**Records contained in a dataset:**
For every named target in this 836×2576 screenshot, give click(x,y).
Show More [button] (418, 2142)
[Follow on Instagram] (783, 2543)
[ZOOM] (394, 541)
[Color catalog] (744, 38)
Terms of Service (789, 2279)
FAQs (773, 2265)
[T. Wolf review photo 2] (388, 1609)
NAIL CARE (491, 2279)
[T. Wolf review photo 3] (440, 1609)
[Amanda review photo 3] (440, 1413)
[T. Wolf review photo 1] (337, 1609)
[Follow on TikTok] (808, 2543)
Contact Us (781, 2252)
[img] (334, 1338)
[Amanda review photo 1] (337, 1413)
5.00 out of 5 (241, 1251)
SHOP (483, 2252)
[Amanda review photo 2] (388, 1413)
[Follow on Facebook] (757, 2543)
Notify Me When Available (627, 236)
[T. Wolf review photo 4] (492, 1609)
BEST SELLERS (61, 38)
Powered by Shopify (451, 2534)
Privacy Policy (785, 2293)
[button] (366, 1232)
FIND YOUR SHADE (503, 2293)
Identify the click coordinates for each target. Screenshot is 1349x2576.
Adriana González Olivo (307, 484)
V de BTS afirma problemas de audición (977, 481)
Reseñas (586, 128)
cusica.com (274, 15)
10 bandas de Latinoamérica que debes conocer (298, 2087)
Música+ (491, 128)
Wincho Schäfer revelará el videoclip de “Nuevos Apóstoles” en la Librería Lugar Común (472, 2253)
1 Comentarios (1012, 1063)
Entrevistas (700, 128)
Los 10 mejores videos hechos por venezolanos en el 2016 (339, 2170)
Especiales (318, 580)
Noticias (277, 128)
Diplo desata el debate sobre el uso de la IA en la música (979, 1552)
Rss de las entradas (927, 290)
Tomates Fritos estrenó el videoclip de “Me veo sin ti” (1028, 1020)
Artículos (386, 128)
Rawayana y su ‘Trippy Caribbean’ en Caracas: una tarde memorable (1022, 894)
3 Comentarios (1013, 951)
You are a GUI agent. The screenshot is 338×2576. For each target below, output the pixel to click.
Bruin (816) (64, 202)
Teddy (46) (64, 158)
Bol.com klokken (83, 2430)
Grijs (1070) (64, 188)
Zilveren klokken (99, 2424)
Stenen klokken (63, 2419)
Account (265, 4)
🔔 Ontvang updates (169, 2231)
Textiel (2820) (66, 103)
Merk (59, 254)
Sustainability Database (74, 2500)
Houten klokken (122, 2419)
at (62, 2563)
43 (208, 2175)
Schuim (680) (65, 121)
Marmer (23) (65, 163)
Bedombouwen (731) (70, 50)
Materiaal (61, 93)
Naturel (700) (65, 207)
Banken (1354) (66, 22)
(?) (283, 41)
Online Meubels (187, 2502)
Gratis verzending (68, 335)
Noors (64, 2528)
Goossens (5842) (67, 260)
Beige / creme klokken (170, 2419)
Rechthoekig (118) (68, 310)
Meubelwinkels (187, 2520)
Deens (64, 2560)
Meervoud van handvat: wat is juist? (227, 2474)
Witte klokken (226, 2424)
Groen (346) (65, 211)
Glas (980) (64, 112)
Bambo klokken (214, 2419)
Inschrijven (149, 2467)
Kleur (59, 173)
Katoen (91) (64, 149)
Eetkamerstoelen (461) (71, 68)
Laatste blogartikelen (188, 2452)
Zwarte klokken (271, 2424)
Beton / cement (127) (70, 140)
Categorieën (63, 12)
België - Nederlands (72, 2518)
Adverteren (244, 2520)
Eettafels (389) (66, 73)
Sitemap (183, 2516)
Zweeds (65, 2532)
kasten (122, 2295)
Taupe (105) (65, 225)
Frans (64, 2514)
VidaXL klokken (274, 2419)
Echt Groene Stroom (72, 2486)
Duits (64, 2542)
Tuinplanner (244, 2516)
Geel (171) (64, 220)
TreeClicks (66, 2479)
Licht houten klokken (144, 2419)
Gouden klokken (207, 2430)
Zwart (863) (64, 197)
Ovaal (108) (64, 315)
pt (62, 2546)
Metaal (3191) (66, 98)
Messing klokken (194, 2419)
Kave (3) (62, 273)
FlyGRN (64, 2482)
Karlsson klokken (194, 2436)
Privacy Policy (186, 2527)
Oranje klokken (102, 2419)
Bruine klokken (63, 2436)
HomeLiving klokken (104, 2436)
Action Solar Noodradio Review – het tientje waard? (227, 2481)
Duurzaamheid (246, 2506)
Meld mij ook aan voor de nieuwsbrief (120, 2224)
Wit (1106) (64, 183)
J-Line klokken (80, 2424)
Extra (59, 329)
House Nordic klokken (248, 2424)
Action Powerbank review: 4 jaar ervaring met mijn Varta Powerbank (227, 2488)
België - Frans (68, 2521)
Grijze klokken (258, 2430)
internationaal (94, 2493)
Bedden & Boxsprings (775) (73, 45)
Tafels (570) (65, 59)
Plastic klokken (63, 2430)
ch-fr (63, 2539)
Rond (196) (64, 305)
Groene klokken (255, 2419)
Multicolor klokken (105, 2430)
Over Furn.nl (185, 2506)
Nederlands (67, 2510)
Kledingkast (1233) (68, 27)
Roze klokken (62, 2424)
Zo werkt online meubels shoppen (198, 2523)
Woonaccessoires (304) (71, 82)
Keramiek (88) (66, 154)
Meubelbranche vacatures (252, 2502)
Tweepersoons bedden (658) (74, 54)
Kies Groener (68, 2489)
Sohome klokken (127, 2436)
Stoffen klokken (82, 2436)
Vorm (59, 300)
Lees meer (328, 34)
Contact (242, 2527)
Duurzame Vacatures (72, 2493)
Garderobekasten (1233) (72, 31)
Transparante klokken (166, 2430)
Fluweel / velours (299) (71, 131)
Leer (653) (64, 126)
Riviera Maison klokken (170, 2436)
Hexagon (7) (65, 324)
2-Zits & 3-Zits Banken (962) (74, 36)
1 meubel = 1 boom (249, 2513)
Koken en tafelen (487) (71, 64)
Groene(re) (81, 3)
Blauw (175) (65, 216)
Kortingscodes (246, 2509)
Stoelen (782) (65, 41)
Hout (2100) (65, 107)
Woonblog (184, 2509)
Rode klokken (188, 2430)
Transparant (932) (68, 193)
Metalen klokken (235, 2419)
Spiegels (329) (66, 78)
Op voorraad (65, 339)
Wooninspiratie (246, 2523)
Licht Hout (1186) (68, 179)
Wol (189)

**WHAT IS BEING ASKED:** Where a line in the entries holds the word "Licht", copy that line.

**OUTPUT FOR THIS TASK:**
Licht houten klokken (144, 2419)
Licht Hout (1186) (68, 179)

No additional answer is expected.